Mursi’nin görevden alındığı sıralarda Erdoğan’ın Suudiler hakkında neler hissettiğini ifşa eden bir başka tanık da şu anda ABD’de yaşayan Türk gazeteci Ekrem Dumanlı. üzerinde konuşuyor Youtube Brüksel merkezli haber kanalı TR724’ün 24 Kasım 2022’de yayınladığı programda, gergin bir telefon görüşmesinin ardından Erdoğan’ın Suudilerle ilgili sözlerine atıfta bulundu.
Erdoğan ile ofisinde görüştüğünü ve Erdoğan’ın yan odada bir telefon görüşmesi yapmak için çıkması gerektiğini söyledi.

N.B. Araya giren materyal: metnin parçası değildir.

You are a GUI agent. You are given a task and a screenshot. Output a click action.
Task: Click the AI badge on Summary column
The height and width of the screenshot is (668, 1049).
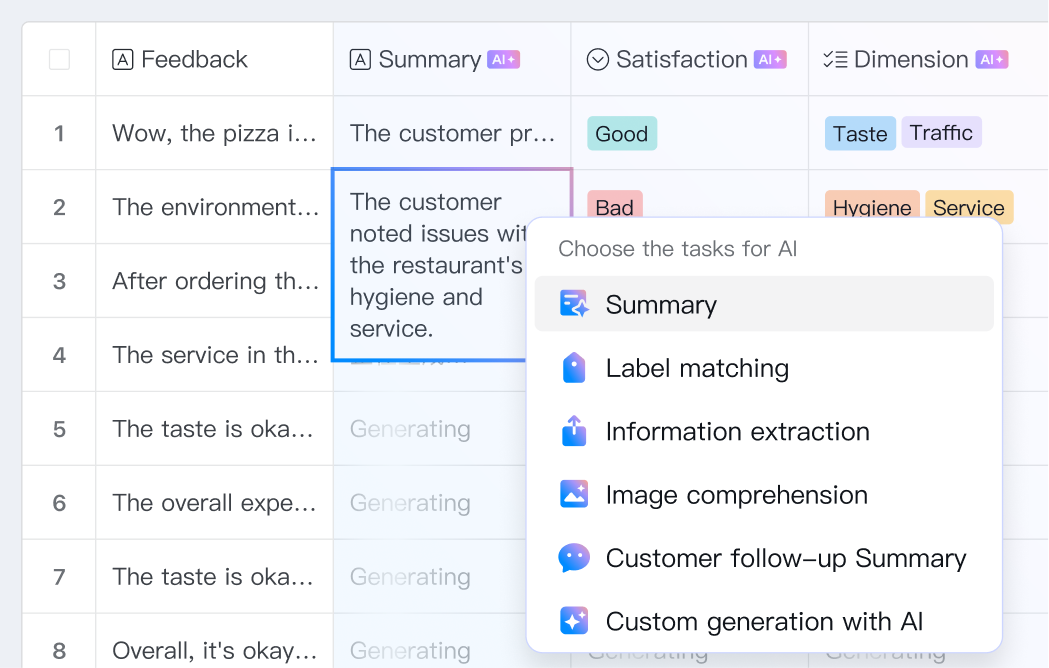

Telefonu kapattıktan yarım saat sonra Erdoğan, telefon görüşmesinden bıkmış bir şekilde geri döndü ve Dumanlı’ya “bu Suudiler kafir” dedi. O kadar sinirliydi ki ateş püskürdü. Suudilerle görüştü [on the phone]Smokey hatırlıyor.
Türkiye’nin hem Mısır hem de Suudi Arabistan ile ilişkileri, iki Arap ülkesinin Erdoğan hükümetini kendi iç işlerine karışmak ve Müslüman Kardeşler’i desteklemekle suçlaması nedeniyle yıllardır gergin. Mısır Türkiye ile ilişkilerini bile geriletti, büyükelçisini geri çağırdı ve Suudi Arabistan Türk mallarına boykot ilan etti. Kendini özellikle Akdeniz bölgesinde diplomatik izolasyon içinde bulan ve kendi ülkesinde ekonomik zorluklarla karşı karşıya kalan Erdoğan hükümeti, yakın zamanda ilişkileri düzeltmek için hem Kahire hem de Riyad’a uzanmaya başladı.